Sunday, February 26, 2012

Miscellaneous Winter Photos

Yesterday I skied the cross country trails in the national park. We received a few inches of snow the night before so they were able to finally groom the trails. Both the track and the glide was better than it has been all year.

Most of the winter the snow guage has shown a depth of around five or six inches.  We have had lake effect snow this week so now we have around ten inches.  There did seem to be a drift, however, in the area where the snow guage is located.

We had major wind the other night.  That combined with snow coming off my roof caused this tunnel like drift next to my wood shed.

The lack of snow continues to be seen with the lack of drifting on the south side of my house.  Normally the drifts are up to the middle or top of the windows at this time of the year.

Sometimes the wind blows and deforms the icicles.

Saturday, February 25, 2012

Tahquamenon Falls -- Upper Falls

After skiing around the lower falls, I drove south on M123 to access the upper falls. I had originally planned on skiing the trails but instead just skied to the falls and back. I wanted to get home before it was dark and I simply ran out of time.

There are 94 steps to get down to the platform at the top of the falls.  You can see the falls in the middle of the picture below.

With the warm temperatures as of late, there was a lot of flow going over the falls. The Upper Falls is one of the largest waterfalls east of the Mississippi. It has a drop of nearly 50 feet and is more than 200 feet across. A maximum flow of more than 50,000 gallons of water per second has been recorded cascading over its precipice.

The reason why people like to look at the falls during the winter is because of the ice formations next to the falls as well as coming off the rock walls to either side of the falls.  In some years the ice has dramatic colors.  This year there is a bit of color, but not as good as I've seen in the past.

I stopped at the Tahquamenon to get some soup.  My waitress told me that people have been driving the back way to Grand Marais, although she did clarify that a truck is required.  Since I have a Suburban, I decided to go for it.  I knew I was taking a risk of getting stuck, but she said she was 100% sure.  I would guess that no time in the history of mankind has this been possible in February.  Usually the snow is way too deep. 

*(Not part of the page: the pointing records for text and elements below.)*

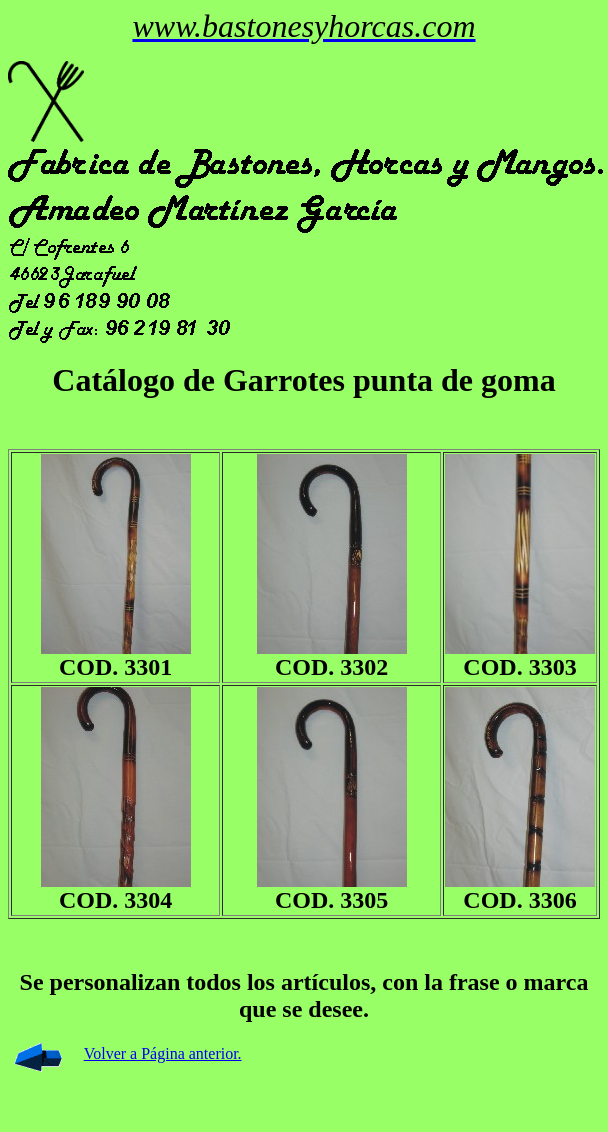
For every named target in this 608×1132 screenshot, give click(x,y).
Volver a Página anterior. (163, 1053)
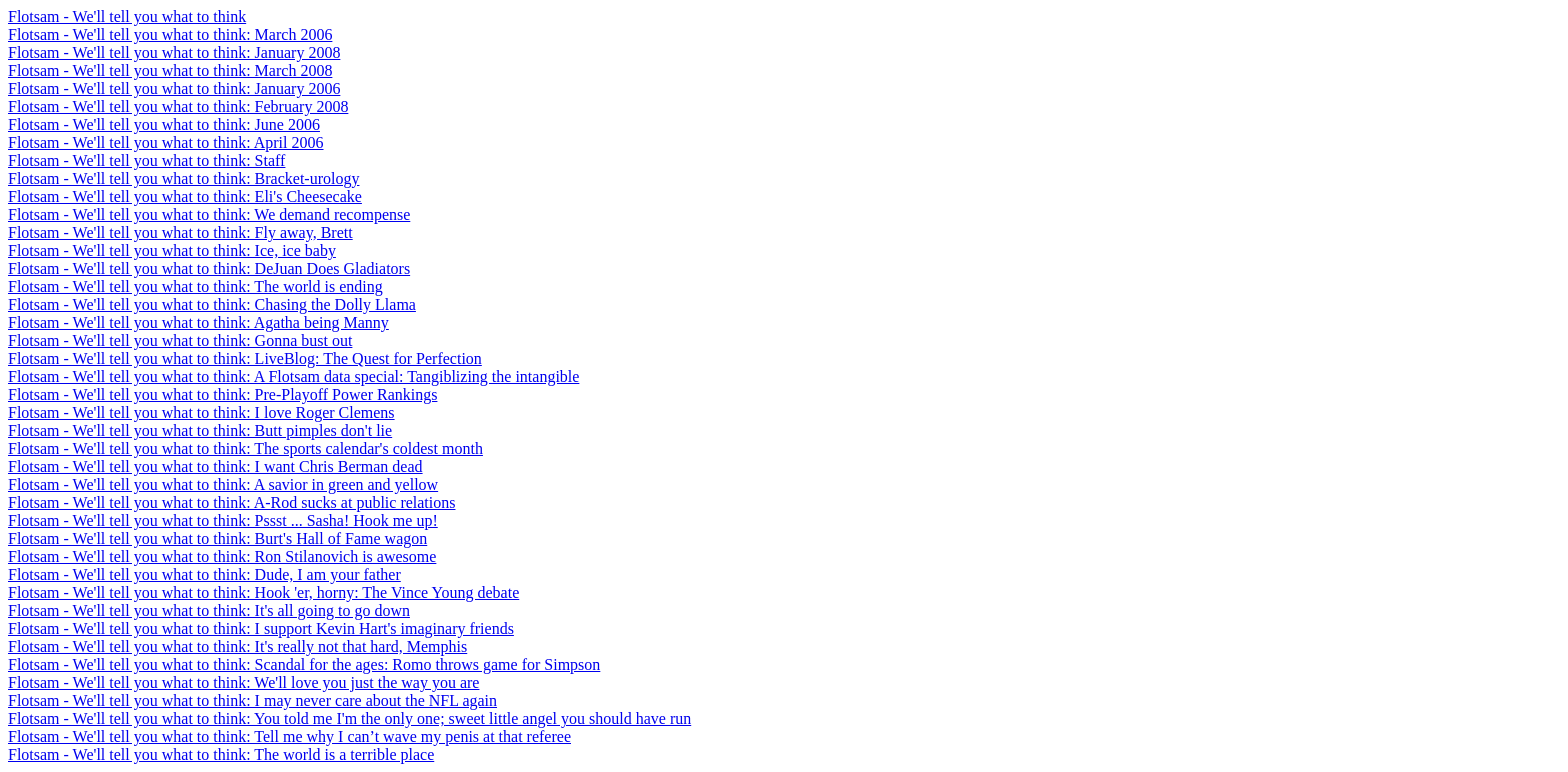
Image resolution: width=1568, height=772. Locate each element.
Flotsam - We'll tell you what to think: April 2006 (166, 142)
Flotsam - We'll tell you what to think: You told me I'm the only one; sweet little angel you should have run (349, 718)
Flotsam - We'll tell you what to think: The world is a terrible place (221, 754)
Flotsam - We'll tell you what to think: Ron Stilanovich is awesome (222, 556)
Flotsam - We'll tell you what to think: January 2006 (174, 88)
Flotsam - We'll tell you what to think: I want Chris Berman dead (215, 466)
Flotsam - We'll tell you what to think (127, 16)
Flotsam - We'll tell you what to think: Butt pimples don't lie (200, 430)
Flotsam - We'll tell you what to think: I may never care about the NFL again (252, 700)
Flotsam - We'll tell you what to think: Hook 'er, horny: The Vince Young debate (263, 592)
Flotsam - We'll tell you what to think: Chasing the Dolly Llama (212, 304)
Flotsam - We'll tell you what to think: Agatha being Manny (198, 322)
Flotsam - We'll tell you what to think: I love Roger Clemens (201, 412)
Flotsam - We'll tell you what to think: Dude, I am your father (204, 574)
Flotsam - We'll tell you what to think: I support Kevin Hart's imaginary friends (261, 628)
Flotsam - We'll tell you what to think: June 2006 (164, 124)
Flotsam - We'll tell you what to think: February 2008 (178, 106)
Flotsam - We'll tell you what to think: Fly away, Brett (180, 232)
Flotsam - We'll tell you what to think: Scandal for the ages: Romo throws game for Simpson (304, 664)
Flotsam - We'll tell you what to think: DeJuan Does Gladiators (209, 268)
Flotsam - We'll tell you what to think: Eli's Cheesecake (185, 196)
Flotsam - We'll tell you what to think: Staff (146, 160)
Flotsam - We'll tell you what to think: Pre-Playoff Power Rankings (222, 394)
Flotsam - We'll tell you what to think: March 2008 (170, 70)
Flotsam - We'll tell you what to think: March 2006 (170, 34)
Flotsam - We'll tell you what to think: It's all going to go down (209, 610)
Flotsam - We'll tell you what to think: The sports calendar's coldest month (245, 448)
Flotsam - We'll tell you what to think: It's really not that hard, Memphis (237, 646)
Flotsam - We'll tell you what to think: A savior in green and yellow (223, 484)
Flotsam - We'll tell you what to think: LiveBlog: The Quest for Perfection (245, 358)
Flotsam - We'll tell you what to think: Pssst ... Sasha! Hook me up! (223, 520)
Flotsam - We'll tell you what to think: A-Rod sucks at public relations (231, 502)
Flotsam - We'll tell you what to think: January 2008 (174, 52)
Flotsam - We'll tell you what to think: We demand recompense (209, 214)
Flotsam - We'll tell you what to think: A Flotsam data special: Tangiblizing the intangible (293, 376)
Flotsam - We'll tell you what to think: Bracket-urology (183, 178)
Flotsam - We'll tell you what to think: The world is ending (195, 286)
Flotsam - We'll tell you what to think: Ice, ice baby (172, 250)
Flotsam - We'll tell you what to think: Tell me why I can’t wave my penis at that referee (289, 736)
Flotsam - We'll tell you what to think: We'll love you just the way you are (243, 682)
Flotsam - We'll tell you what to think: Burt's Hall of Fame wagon (217, 538)
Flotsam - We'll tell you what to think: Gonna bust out (180, 340)
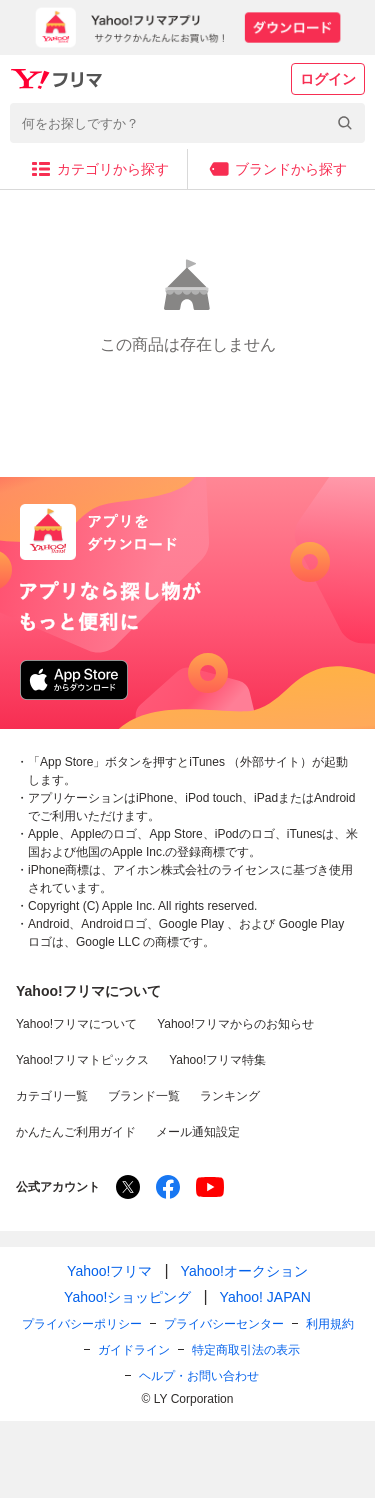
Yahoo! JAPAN (265, 1297)
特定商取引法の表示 (246, 1350)
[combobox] (187, 123)
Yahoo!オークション (244, 1271)
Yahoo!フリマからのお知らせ (235, 1024)
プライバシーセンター (224, 1324)
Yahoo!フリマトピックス (82, 1060)
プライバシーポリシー (82, 1324)
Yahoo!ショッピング (127, 1297)
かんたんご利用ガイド (76, 1132)
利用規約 (330, 1324)
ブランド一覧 (144, 1096)
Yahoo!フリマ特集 (217, 1060)
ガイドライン (134, 1350)
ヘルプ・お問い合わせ (199, 1376)
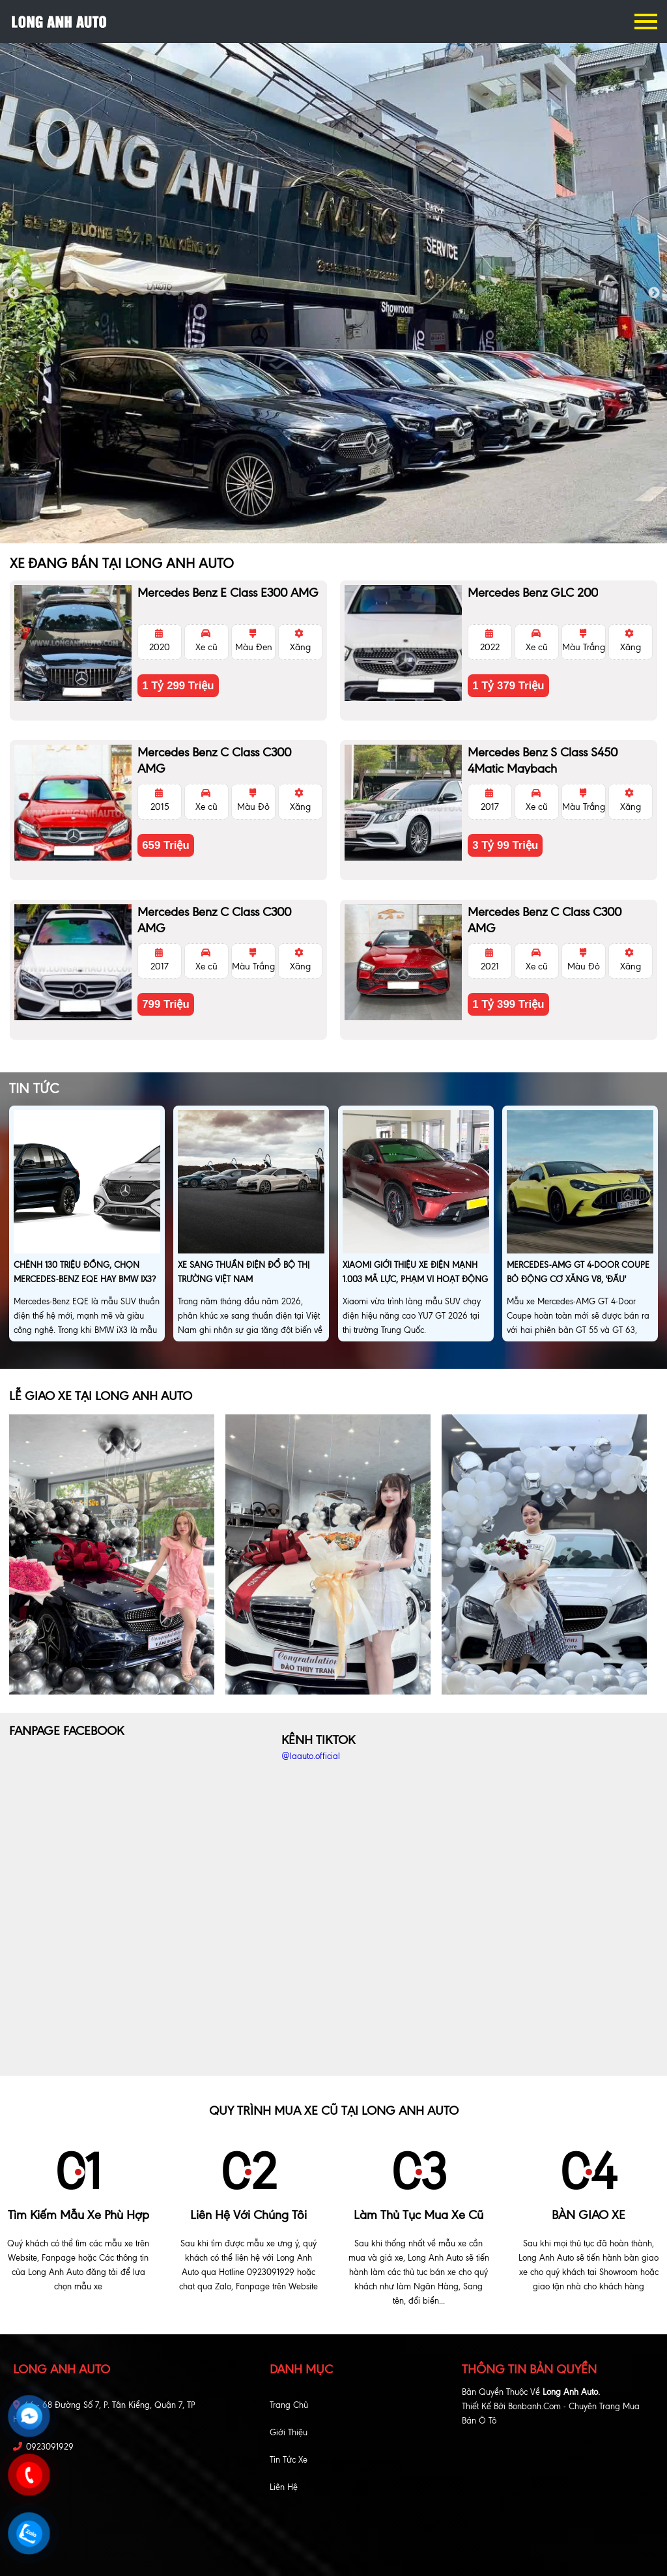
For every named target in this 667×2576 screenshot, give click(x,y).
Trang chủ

It was a bit squirrelly in places but not as bad as I thought it was going to be.  Of course the most important thing is to not slow down.  However, there was an area where the snow was not deep so I left my car in the middle of the unplowed road on a straight-away and with my flashers on so I could get at least a couple of photos.    These pictures were taken about a half mile west of Perry's Landing.